Don’t You Dare Close Your Eyes!
In our last post I revealed that we’re living in an Education Multiworld™ and finished with the question: “So, how’s your education world?”. Maybe you’re like me back in the 90s with Jeremy Alsop and you’re thinking: “I have a world?”. Or maybe you already had a world but this Education Multiworld™ concept has blown your mind and you’re desperate to know more? Well, what if I told you that, just like Peabo Bryson in the closing credits of the Disney animated classic Aladin: “I can show you the world” or worlds and maybe even introduce you to “a whole new world”, or two. So “don’t you dare close your eyes”.
Revealing the Five Worlds
Returning to the five worlds of the Education Multiworld™ revealed in Davis and Francis’ fourth edition of Engaging Minds:
Premodern Education - 3000 BCE (updated title circa 2023 website)

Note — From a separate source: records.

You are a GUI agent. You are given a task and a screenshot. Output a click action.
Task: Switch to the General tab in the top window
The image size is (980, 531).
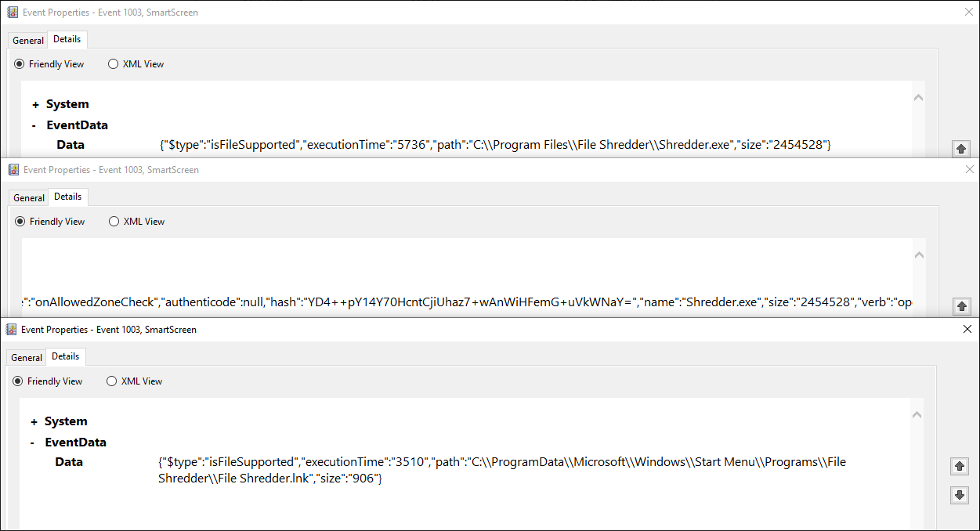click(28, 41)
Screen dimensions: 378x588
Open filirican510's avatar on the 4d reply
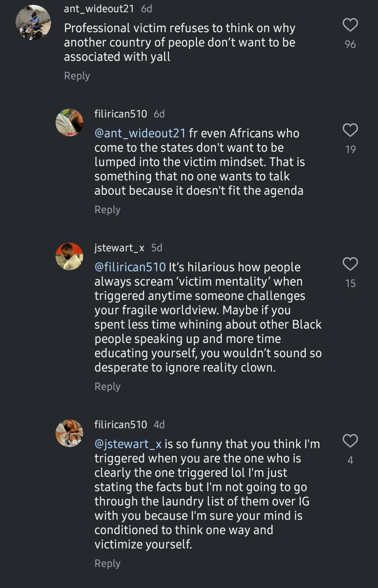click(69, 433)
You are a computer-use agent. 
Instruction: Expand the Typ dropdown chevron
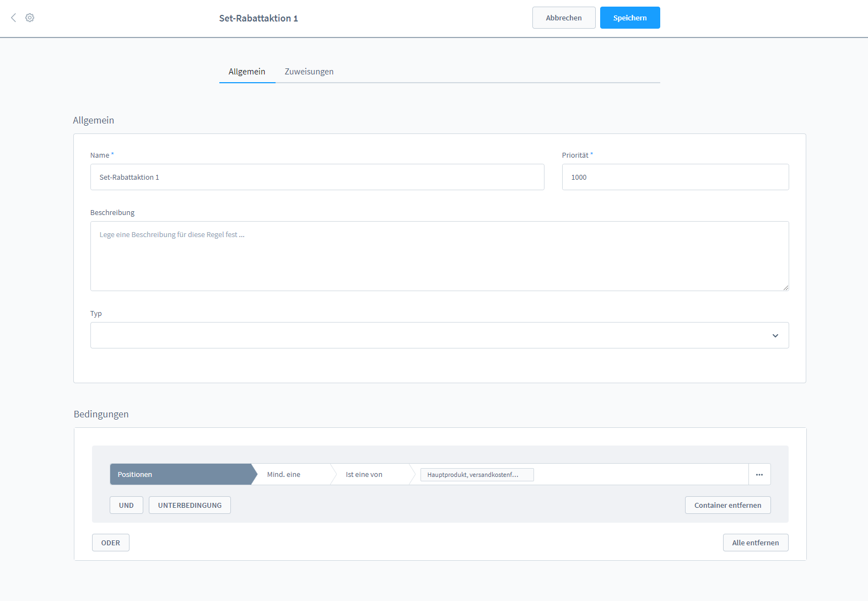pos(775,336)
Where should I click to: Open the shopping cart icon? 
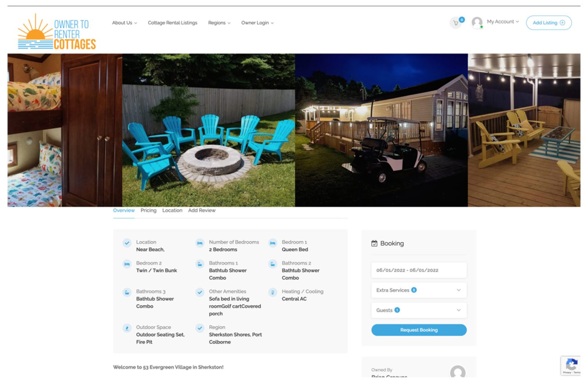(456, 23)
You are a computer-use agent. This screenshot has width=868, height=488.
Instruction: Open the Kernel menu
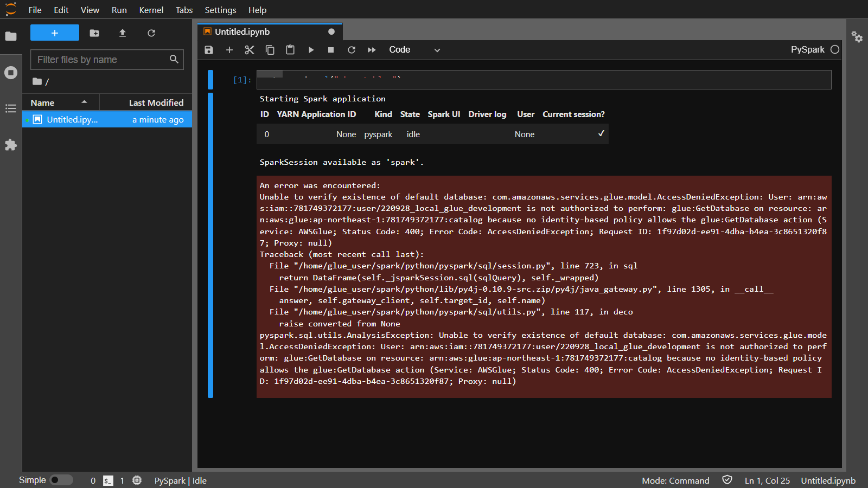[x=151, y=10]
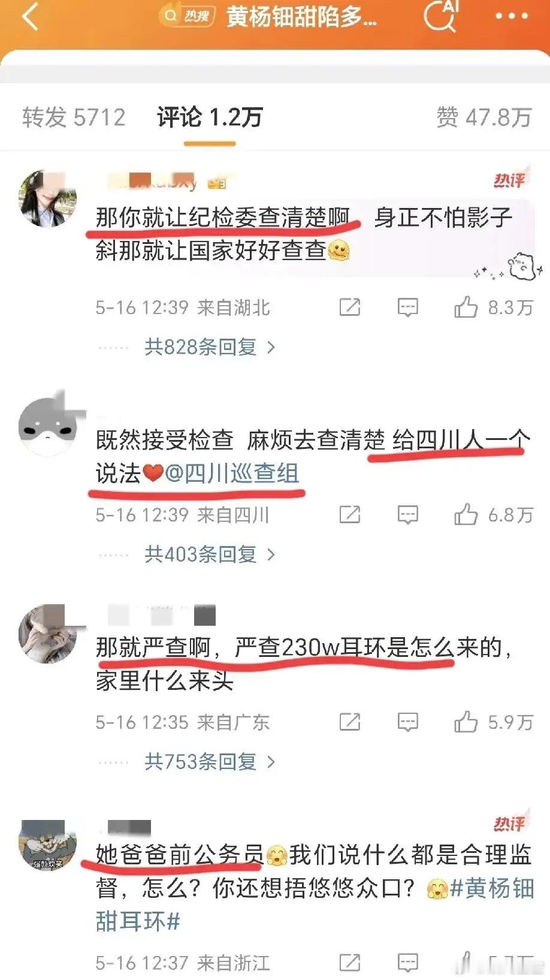Tap share icon on the Sichuan comment
550x980 pixels.
tap(350, 515)
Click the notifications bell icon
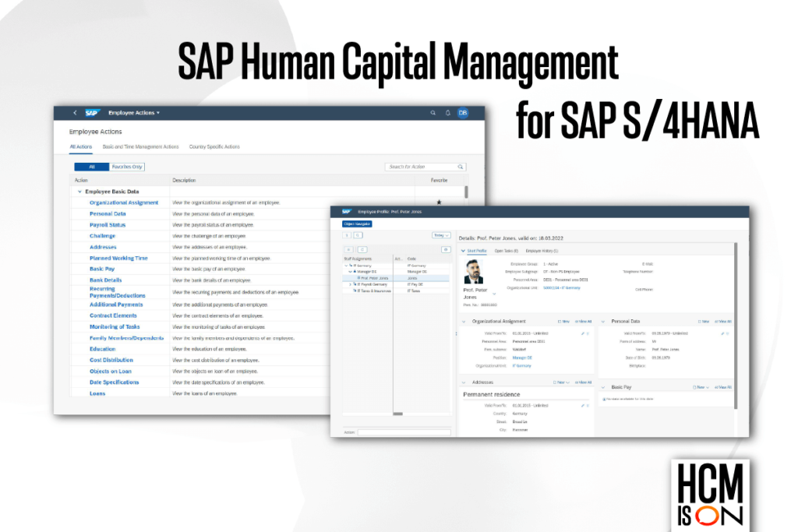 coord(447,111)
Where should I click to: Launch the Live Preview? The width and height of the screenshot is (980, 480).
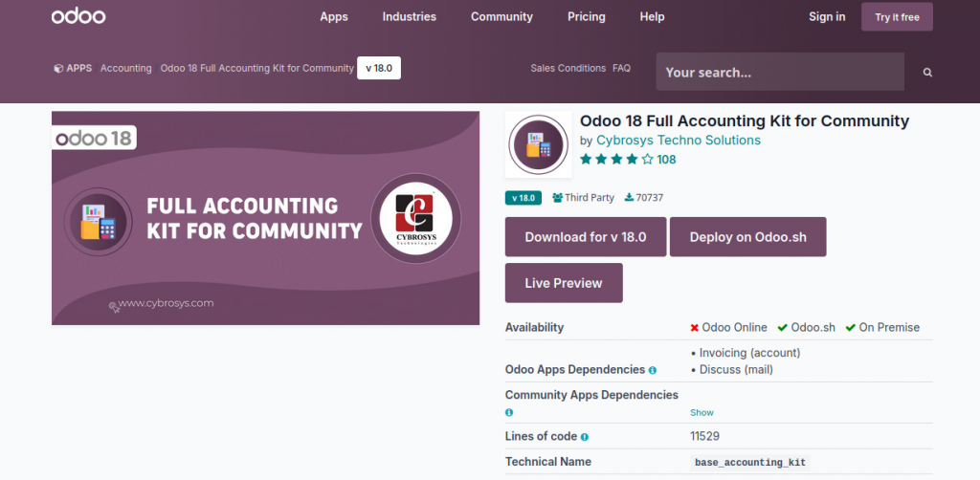[x=564, y=283]
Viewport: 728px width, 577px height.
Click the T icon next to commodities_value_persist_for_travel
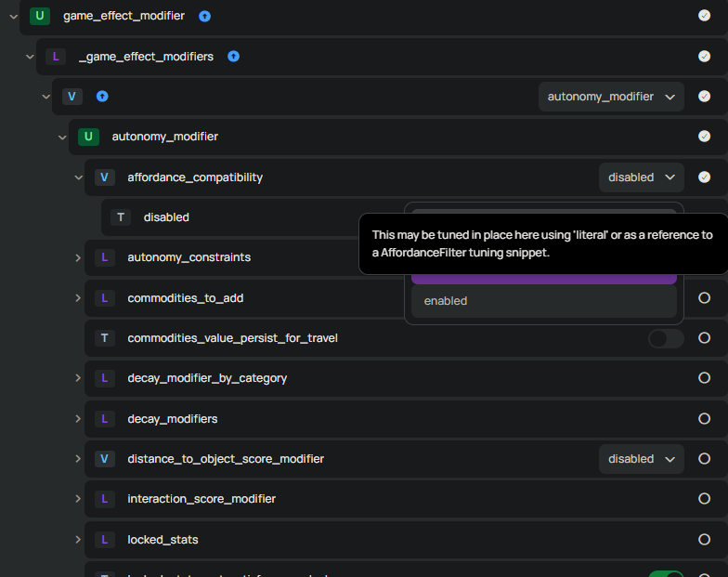point(104,338)
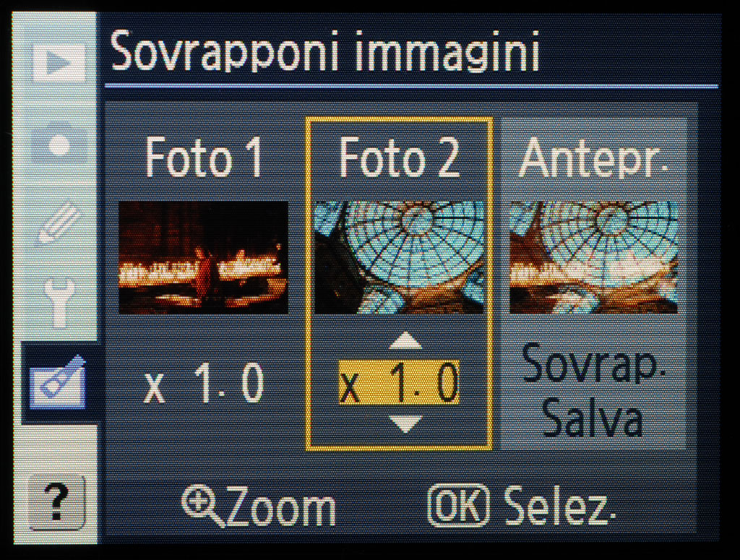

Standardised Education - 1600s
Authentic Education - early 1900s
Democratic Citizenship Education - 1960s
Systemic Sustainability Education - 1990s (p. i)
I’ll show you how to develop a Worldview X-ray Vision™ “superpower” that will equip you to “see through” the words people use to talk about knowledge, learning, and teaching to “unveil” their education world. This is crucial because it’s likely that conversations between inhabitants of different worlds of the Education Multiworld™ are lost in translation, making it almost impossible to have a shared understanding about what is worth knowing, what good teaching is, and what it means for students to learn, to name just a few big questions. This superpower won’t just allow you to position others though, you can also use this power on your own language and slide into philosophy to find a whole new world or worlds of education for you and your students.
What’s a Metaphor For?
The key to unlocking our Worldview X-ray Vision™ is to understand the role of metaphors. While humans are capable of logical reasoning, we generally default to analogical reasoning through the use of metaphors. Indeed the word metaphor is a metaphor, coming from the Greek meta + pherein meaning “to carry across”. For example “learning is grasping” carries across the “simple act of a grabbing an object to the complex event of transforming understanding” (Davis & Francis, 2018, p. 11).
So, each era of education has a dominant paradigm with “clouds” of associated icons, metaphors and language that guide the action of a community of specialists. Davis and Francis maintain that:
metaphors pervade though and influence action, similarly, each synonym for teaching is both a description and a prescription. That is, each point to both a theory (i.e., literally, a ‘way of seeing’) and a practice. And, “every metaphor of knowledge triggers its own cascade of consequences and associations”. (Davis and Francis, 2022, p. 48)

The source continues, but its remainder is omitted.